An appeals court on Tuesday agreed to dismiss charges related to Donald Trump’s alleged mishandling of classified documents, effectively ending Special Counsel Jack Smith's prosecution of Trump.
Smith's office on Monday sought to dismiss charges, first made in June 2023, against Trump on allegations that he willfully retained national defense information after he left office and that he directed the deletion of security video at his Mar-a-Lago resort in Florida.
The special counsel's office had also filed Monday to dismiss charges against Trump for his efforts to overturn the 2020 election, which U.S. District Judge Tanya Chutkan granted on Monday.
A Trump attorney did not immediately respond to a request for comment on the ruling on Tuesday evening. A spokesperson for Smith’s office declined to comment.
U.S. District Judge Aileen Cannon had initially dismissed the documents case against Trump in July on the grounds that Smith’s appointment as special counsel was illegal.

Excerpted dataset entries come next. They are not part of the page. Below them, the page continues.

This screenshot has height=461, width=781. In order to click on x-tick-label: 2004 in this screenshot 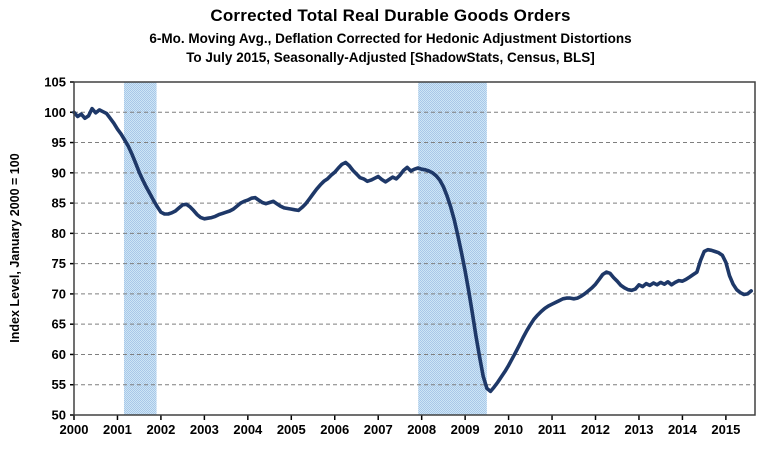, I will do `click(248, 430)`.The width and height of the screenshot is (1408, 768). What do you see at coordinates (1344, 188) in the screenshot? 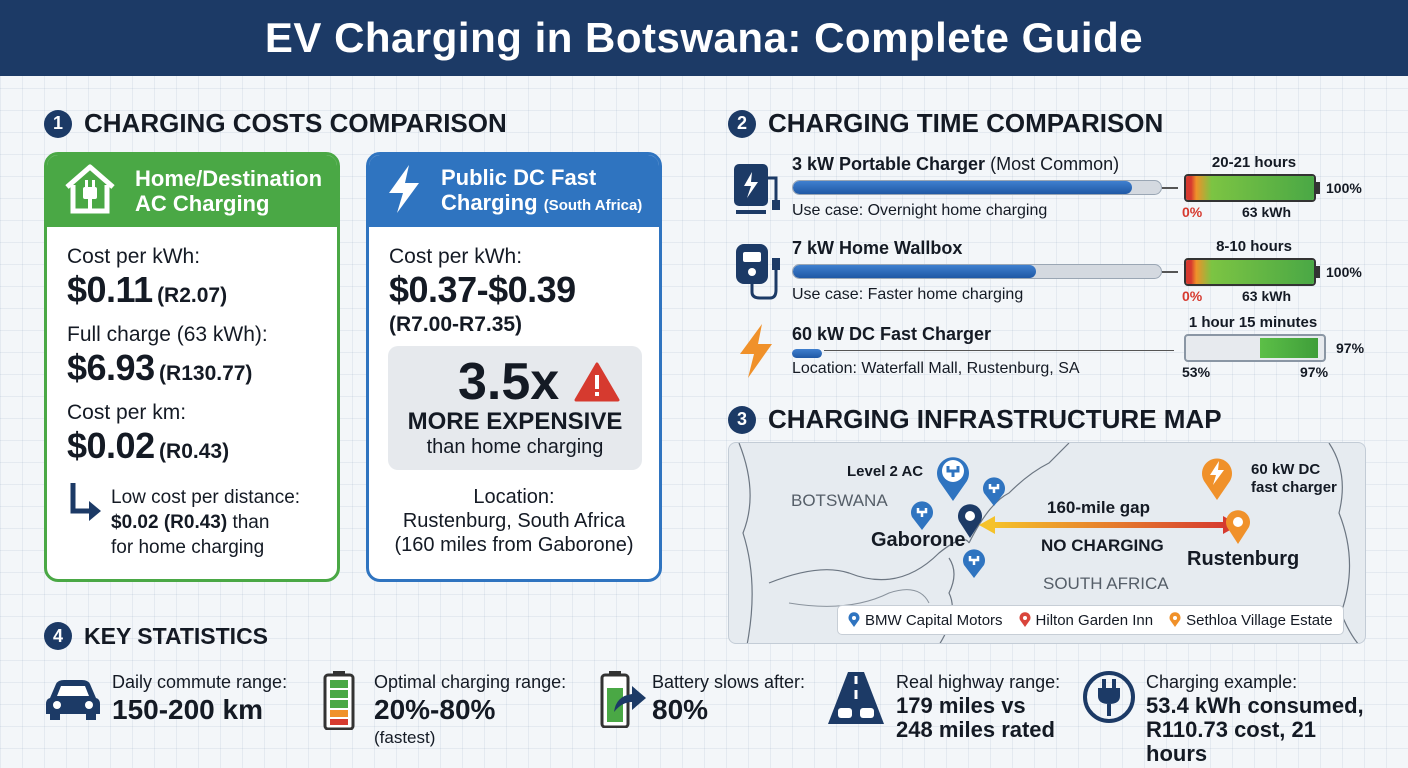
I see `portable-end: 100%` at bounding box center [1344, 188].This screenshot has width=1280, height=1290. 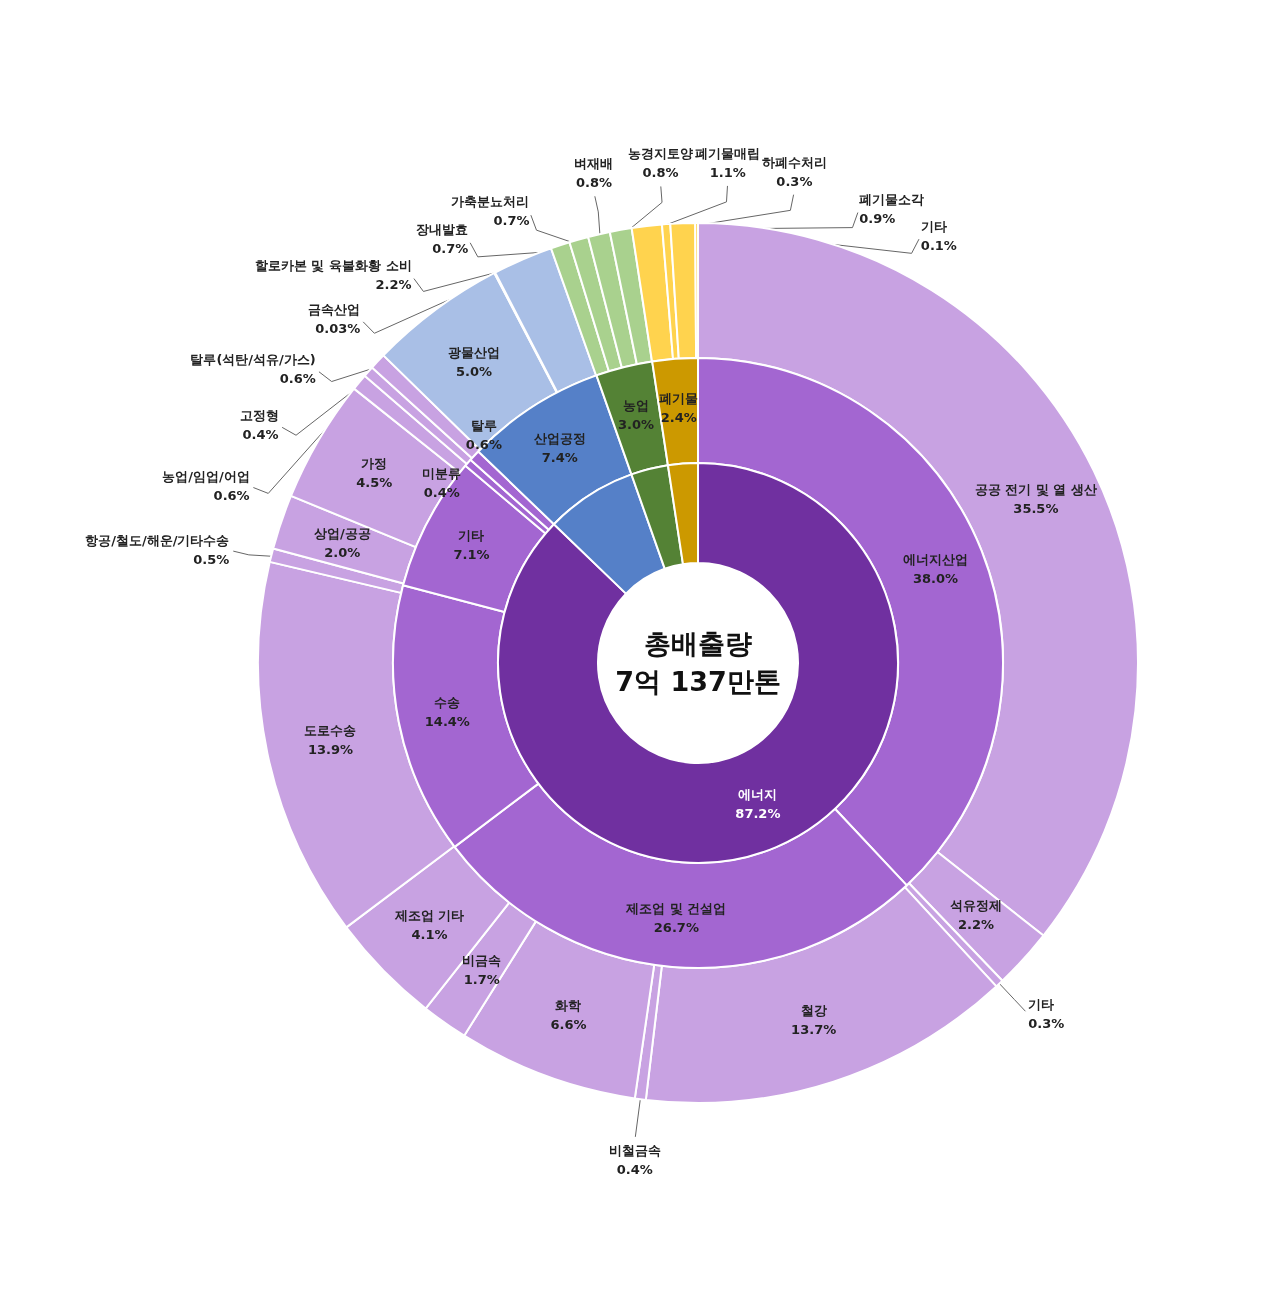 What do you see at coordinates (374, 482) in the screenshot?
I see `data-label: 4.5%` at bounding box center [374, 482].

Federal prosecutors in August had asked the U.S. Court of Appeals for the Eleventh Circuit to restore the case.
The conclusion of those cases — two of four criminal cases against Trump — had been expected once Trump was re-elected due to long-standing Justice Department policy that a sitting president can’t be prosecuted. NBC News reported last week that Smith and his team had planned to resign before Trump's inauguration. He is expected to file a formal report on his charges before stepping down.

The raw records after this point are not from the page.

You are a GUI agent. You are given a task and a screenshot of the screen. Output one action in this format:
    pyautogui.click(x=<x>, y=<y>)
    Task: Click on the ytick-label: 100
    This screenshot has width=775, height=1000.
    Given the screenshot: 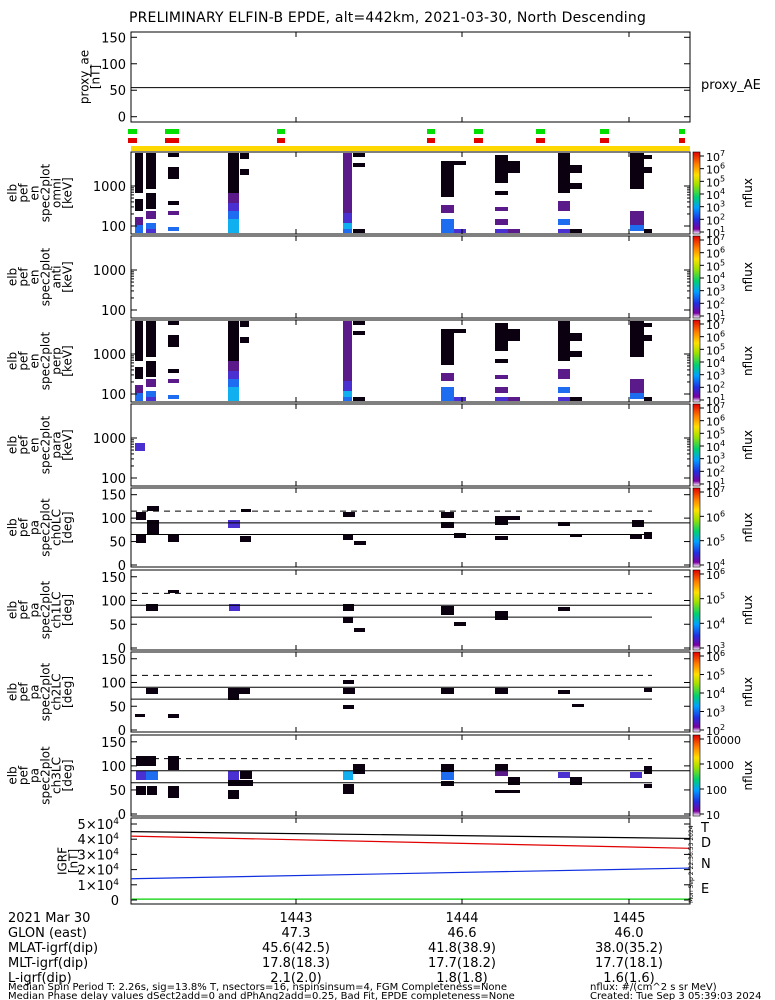 What is the action you would take?
    pyautogui.click(x=114, y=312)
     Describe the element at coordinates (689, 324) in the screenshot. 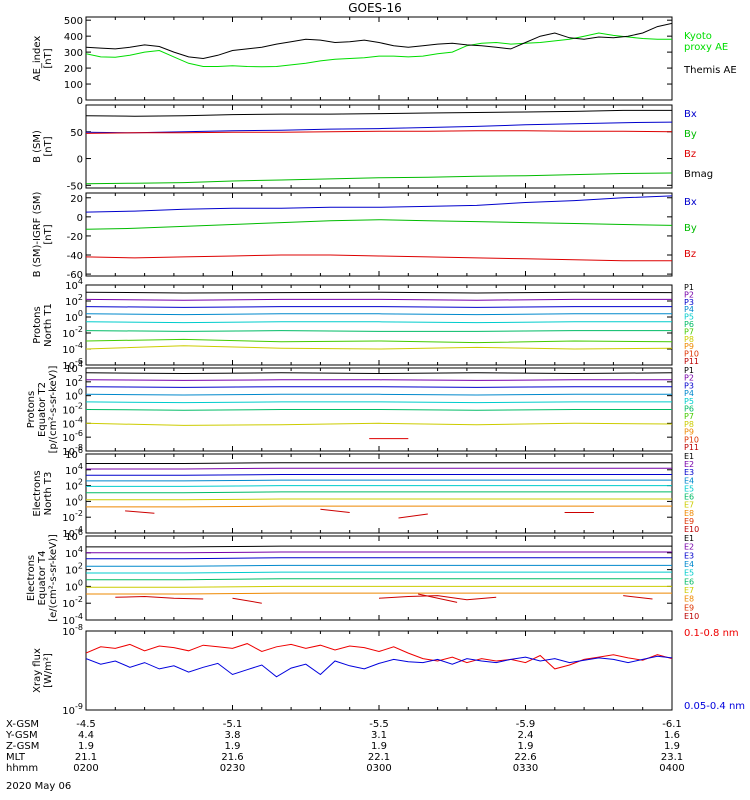

I see `legend-entry: P6` at that location.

The two remaining criminal cases, the New York case involving hush money payments and a Georgia election interference case, are also in limbo.
The president-elect’s attorneys have argued that presidential immunity protections should guard Trump against sentencing in a New York case, where he was found guilty of 34 felony counts of falsifying business records tied to a hush money payment to adult film star Stormy Daniels weeks before the 2016 presidential election.
A New York judge ruled last week postponed Trump's sentencing in that case which was previously scheduled for Nov. 26.
The Georgia case, brought by Fulton County District Attorney Fani Willis, has also been held up over conflict of interest allegations against Willis made by Trump and his allies.
Trump has continued to argue that Smith’s prosecutions were politically motivated and pleaded not guilty in both of the special counsel's cases.
"These cases, like all of the other cases I have been forced to go through, are empty and lawless, and should never have been brought," Trump wrote in a post on X on Monday. " It was a political hijacking, and a low point in the History of our Country that such a thing could have happened, and yet, I persevered, against all odds, and WON."